[A block of data]
════
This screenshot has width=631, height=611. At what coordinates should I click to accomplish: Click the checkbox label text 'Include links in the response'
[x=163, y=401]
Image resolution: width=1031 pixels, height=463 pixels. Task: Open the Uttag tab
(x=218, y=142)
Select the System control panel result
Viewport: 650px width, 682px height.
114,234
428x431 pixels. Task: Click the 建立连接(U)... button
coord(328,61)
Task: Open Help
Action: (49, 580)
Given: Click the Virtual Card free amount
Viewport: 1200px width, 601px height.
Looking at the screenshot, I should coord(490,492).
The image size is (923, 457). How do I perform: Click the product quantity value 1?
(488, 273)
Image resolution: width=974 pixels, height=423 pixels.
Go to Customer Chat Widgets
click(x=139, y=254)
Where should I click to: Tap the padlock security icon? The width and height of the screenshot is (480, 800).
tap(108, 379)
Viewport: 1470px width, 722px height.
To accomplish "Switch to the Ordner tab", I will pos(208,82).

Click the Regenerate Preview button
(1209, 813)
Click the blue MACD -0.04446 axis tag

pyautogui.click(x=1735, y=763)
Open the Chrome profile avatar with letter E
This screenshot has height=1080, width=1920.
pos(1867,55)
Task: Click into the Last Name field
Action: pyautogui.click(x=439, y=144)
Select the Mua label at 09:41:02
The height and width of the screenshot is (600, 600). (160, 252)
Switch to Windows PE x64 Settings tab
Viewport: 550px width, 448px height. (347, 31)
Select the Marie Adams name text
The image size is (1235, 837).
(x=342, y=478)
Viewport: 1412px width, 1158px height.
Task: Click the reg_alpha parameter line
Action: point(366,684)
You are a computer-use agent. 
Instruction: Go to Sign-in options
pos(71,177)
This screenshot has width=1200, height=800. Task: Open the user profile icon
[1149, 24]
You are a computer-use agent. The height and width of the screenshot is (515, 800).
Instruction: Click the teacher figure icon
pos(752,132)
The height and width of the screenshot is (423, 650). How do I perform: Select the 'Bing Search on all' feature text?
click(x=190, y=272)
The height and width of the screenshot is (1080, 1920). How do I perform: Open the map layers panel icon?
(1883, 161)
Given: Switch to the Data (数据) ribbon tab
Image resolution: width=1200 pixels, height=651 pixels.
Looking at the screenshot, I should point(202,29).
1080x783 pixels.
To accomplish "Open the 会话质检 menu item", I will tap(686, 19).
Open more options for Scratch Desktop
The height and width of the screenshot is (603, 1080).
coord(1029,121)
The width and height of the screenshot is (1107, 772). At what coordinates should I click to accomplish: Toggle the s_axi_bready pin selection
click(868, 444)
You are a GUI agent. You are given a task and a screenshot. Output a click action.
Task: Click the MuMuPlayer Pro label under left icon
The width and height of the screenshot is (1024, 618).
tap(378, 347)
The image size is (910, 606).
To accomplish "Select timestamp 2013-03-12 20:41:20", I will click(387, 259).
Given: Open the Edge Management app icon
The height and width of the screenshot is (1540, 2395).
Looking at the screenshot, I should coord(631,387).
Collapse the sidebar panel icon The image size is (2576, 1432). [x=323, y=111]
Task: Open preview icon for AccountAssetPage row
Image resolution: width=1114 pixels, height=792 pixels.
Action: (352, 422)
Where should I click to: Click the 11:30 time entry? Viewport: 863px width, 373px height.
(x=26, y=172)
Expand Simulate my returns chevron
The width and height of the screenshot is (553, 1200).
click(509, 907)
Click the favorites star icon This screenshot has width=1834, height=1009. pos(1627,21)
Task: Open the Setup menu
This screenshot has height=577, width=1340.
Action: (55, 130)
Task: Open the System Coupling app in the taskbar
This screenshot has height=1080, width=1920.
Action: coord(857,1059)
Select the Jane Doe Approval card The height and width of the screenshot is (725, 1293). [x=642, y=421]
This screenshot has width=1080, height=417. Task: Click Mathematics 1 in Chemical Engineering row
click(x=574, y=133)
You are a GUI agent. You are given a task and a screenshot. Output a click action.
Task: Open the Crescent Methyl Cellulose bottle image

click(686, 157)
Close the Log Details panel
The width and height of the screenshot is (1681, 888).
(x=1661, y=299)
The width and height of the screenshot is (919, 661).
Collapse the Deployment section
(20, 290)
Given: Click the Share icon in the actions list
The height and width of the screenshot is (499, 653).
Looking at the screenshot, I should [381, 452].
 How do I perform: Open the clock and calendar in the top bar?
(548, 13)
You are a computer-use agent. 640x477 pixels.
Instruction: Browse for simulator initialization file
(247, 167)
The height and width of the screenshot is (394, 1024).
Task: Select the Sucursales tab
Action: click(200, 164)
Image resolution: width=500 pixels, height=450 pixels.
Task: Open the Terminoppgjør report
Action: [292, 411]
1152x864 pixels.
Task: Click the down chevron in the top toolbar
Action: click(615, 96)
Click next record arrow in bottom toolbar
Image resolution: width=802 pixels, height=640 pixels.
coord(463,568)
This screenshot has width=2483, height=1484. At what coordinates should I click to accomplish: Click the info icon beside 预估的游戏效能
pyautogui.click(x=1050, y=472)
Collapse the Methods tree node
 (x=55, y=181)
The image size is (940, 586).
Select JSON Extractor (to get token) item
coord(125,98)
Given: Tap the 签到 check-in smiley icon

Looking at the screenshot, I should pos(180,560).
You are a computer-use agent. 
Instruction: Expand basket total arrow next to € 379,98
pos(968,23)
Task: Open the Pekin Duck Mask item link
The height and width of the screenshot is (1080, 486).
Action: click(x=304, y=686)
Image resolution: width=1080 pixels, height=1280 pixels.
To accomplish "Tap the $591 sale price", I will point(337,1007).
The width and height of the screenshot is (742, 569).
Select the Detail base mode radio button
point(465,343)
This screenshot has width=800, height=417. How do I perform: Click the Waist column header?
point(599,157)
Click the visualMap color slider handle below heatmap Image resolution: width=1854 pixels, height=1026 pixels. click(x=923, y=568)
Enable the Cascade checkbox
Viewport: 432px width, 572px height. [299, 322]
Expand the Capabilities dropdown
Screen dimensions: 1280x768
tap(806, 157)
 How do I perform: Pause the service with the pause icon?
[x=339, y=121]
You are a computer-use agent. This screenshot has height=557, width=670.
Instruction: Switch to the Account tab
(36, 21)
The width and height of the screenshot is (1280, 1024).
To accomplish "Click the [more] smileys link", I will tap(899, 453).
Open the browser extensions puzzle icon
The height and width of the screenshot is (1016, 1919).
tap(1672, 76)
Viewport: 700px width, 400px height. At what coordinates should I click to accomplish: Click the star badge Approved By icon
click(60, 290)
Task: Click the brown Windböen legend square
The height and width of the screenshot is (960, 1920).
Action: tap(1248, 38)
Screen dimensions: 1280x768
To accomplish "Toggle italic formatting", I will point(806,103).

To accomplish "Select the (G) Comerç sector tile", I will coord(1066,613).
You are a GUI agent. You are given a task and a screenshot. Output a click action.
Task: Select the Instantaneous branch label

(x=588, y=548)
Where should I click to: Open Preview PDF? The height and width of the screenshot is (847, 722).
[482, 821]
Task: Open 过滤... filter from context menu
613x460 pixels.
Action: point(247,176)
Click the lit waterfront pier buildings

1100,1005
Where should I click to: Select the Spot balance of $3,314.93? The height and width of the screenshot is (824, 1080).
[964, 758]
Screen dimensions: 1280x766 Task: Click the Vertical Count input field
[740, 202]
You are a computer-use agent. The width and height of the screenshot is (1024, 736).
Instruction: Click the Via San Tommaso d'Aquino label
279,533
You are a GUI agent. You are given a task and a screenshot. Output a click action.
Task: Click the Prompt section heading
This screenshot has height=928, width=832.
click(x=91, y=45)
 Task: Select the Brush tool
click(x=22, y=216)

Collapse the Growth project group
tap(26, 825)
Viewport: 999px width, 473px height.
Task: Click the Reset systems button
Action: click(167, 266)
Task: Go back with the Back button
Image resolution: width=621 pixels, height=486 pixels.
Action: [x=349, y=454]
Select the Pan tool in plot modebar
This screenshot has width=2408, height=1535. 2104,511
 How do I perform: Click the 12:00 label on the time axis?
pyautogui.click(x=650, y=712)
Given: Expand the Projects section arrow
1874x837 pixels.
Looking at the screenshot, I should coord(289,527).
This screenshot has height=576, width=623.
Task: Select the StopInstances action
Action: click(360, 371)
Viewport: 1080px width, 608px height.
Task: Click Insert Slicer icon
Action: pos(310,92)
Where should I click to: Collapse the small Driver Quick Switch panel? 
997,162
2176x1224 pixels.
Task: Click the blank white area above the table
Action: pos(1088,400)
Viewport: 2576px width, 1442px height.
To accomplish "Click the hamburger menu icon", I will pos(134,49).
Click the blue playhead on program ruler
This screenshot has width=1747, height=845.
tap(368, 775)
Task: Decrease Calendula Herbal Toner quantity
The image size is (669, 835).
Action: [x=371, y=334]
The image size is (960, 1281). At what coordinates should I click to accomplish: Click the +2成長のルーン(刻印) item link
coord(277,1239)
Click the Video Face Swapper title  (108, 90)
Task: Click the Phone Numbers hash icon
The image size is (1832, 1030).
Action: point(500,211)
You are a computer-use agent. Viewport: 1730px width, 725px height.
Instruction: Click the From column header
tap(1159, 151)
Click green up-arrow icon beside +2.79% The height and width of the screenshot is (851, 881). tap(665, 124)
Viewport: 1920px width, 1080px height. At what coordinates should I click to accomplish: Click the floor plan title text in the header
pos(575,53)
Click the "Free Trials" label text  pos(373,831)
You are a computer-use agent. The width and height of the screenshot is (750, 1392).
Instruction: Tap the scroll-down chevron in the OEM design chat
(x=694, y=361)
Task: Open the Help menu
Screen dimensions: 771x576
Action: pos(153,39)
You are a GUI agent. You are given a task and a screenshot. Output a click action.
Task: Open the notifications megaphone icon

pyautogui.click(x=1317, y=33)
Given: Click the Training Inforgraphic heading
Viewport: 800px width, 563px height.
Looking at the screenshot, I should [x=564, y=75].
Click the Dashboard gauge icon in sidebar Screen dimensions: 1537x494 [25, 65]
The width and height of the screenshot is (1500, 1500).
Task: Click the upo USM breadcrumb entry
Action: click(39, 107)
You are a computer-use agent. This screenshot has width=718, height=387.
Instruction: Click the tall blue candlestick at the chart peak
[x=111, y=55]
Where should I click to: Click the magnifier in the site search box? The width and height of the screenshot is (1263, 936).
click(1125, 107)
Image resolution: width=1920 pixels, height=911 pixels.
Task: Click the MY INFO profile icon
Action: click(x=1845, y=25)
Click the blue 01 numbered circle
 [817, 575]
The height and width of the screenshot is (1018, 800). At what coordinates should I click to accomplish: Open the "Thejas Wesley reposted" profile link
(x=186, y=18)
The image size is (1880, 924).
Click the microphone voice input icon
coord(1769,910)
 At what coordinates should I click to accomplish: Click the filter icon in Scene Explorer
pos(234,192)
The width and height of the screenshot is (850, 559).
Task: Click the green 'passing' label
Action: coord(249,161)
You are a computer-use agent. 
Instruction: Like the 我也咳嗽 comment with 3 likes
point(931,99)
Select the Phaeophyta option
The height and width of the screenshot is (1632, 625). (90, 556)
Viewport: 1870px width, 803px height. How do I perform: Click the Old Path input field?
════
TASK BRIEF :: Identify each line in the block of data above that contains the string "checkbox", and copy those lines. Case counts.

RESULT FOR THIS EXERCISE ::
This screenshot has width=631, height=611. At what coordinates should I click to accomplish: Click the checkbox label text 'Include links in the response'
Enable the Cascade checkbox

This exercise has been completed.